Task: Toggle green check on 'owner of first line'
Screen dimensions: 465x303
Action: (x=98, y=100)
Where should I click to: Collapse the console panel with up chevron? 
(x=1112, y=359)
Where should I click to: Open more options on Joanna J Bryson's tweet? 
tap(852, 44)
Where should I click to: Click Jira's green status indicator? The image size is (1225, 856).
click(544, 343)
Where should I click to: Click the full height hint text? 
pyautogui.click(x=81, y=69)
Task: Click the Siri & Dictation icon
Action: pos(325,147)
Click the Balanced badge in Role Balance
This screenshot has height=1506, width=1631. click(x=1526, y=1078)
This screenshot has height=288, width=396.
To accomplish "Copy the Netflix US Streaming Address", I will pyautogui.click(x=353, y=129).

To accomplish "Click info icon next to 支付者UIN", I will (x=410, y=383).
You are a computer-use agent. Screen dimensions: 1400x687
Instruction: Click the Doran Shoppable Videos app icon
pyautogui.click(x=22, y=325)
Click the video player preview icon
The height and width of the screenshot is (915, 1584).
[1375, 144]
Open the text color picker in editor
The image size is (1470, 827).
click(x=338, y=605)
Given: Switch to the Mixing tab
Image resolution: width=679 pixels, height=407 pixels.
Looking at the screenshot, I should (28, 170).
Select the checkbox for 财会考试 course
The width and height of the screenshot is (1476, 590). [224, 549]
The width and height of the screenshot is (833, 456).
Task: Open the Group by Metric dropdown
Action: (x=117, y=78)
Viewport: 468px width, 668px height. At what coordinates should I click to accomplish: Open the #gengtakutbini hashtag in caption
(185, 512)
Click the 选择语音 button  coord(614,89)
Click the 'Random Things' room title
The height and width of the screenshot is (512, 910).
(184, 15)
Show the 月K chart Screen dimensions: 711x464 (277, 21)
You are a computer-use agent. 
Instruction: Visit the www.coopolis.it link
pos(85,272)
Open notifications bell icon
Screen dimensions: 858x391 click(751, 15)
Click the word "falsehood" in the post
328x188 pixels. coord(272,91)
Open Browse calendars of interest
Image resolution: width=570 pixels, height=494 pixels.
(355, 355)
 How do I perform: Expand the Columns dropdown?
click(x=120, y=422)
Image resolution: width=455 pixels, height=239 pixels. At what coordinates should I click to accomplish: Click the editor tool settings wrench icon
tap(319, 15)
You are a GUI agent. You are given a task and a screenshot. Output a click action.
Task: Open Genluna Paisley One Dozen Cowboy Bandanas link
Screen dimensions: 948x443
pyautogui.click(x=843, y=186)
########
Requirement: Please pull together every line of the listing above that contains the string "size". Matching is case-sensitive.

Answer to the task:
Where should I click to: Click Jira's green status indicator? The image size is (1225, 856).
The image size is (1470, 827).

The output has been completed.